I am working on performing image processing using Numpy, specifically a running standard deviation stretch. This reads in X number of columns, finds the Std. and performs a percentage linear stretch. It then iterates to the next "group" of columns and performs the same operations. The input image is a 1GB, 32-bit, single band raster which is taking quite a long time to process (hours). Below is the code.
I realize that I have 3 nested for loops which is, presumably where the bottleneck is occurring. If I process the image in "boxes", that is to say loading an array that is [500,500] and iterating through the image processing time is quite short. Unfortunately, camera error requires that I iterate in extremely long strips (52,000 x 4) (y,x) to avoid banding.
Any suggestions on speeding this up would be appreciated:
def box(dataset, outdataset, sampleSize, n):
quiet = 0
sample = sampleSize
#iterate over all of the bands
for j in xrange(1, dataset.RasterCount + 1): #1 based counter
band = dataset.GetRasterBand(j)
NDV = band.GetNoDataValue()
print "Processing band: " + str(j)
#define the interval at which blocks are created
intervalY = int(band.YSize/1)
intervalX = int(band.XSize/2000) #to be changed to sampleSize when working
#iterate through the rows
scanBlockCounter = 0
for i in xrange(0,band.YSize,intervalY):
#If the next i is going to fail due to the edge of the image/array
if i + (intervalY*2) < band.YSize:
numberRows = intervalY
else:
numberRows = band.YSize - i
for h in xrange(0,band.XSize, intervalX):
if h + (intervalX*2) < band.XSize:
numberColumns = intervalX
else:
numberColumns = band.XSize - h
scanBlock = band.ReadAsArray(h,i,numberColumns, numberRows).astype(numpy.float)
standardDeviation = numpy.std(scanBlock)
mean = numpy.mean(scanBlock)
newMin = mean - (standardDeviation * n)
newMax = mean + (standardDeviation * n)
outputBlock = ((scanBlock - newMin)/(newMax-newMin))*255
outRaster = outdataset.GetRasterBand(j).WriteArray(outputBlock,h,i)#array, xOffset, yOffset
scanBlockCounter = scanBlockCounter + 1
#print str(scanBlockCounter) + ": " + str(scanBlock.shape) + str(h)+ ", " + str(intervalX)

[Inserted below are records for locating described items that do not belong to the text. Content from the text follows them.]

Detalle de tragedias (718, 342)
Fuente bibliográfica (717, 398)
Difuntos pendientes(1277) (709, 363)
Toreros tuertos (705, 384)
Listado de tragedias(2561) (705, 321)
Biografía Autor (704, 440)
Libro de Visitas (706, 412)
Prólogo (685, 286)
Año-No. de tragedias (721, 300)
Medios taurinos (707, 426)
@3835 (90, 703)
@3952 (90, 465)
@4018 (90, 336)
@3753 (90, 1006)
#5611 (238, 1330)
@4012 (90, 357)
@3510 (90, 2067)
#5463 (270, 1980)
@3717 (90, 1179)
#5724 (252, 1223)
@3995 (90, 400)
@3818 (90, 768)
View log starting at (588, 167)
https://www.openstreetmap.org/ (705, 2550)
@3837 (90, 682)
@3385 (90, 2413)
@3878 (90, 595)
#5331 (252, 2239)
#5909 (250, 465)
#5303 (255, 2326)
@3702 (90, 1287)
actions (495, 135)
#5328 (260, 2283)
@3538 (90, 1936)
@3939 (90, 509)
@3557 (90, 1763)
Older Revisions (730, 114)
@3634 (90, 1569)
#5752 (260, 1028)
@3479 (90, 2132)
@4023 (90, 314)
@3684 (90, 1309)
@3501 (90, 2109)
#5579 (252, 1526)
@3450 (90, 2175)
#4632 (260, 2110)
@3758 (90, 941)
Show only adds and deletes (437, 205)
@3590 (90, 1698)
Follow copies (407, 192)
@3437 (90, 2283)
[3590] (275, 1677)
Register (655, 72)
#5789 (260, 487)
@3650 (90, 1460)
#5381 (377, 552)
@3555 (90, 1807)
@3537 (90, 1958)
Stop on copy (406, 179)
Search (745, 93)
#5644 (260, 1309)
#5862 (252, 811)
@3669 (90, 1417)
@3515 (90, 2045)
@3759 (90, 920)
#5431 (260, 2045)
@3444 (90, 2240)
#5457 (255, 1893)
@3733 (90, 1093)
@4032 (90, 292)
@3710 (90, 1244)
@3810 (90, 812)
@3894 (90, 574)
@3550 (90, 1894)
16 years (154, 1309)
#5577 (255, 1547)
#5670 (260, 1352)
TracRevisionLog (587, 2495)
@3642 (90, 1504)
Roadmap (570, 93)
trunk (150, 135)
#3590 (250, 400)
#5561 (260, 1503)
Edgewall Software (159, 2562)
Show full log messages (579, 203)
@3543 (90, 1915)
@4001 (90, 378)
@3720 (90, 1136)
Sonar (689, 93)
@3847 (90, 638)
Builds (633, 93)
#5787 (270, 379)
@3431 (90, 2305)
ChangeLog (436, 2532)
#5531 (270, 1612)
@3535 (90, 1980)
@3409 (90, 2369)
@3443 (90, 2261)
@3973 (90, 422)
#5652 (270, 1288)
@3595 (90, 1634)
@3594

if numberColumns == band.XSize - h:
break
#update progress line
if not quiet:
gdal.TermProgress_nocb( (float(h+1) / band.YSize) )
Here is an update: Without using the profile module, as I did not want to start wrapping small sections of the code into functions I used a mix of print and exit statements to get a really rough idea about which lines were taking the most time. Luckily (and I do understand how lucky I was) one line was dragging everything down.
outRaster = outdataset.GetRasterBand(j).WriteArray(outputBlock,h,i)#array, xOffset, yOffset
It appears that GDAL is quite inefficient when opening the output file and writing out the array. With this in mind I decided to add my modified arrays "outBlock" to a python list, then write out chunks. Here is the segment that I changed:
The outputBlock was just modified ...
#Add the array to a list (tuple)
outputArrayList.append(outputBlock)
#Check the interval counter and if it is "time" write out the array
if len(outputArrayList) >= (intervalX * writeSize) or finisher == 1:
#Convert the tuple to a numpy array. Here we horizontally stack the tuple of arrays.
stacked = numpy.hstack(outputArrayList)
#Write out the array
outRaster = outdataset.GetRasterBand(j).WriteArray(stacked,xOffset,i)#array, xOffset, yOffset
xOffset = xOffset + (intervalX*(intervalX * writeSize))
#Cleanup to conserve memory
outputArrayList = list()
stacked = None
finisher=0
Finisher is simply a flag that handles the edges. It took a bit of time to figure out how to build an array from the list. In that, using numpy.array was creating a 3-d array (anyone care to explain why?) and write array requires a 2d array. Total processing time is now varying from just under 2 minutes to 5 minutes. Any idea why the range of times might exist?
Many thanks to everyone who posted! The next step is to really get into Numpy and learn about vectorization for additional optimization.
Answered as requested.
If you are IO bound, you should chunk your reads/writes. Try dumping ~500 MB of data to an ndarray, process it all, write it out and then grab the next ~500 MB. Make sure to reuse the ndarray.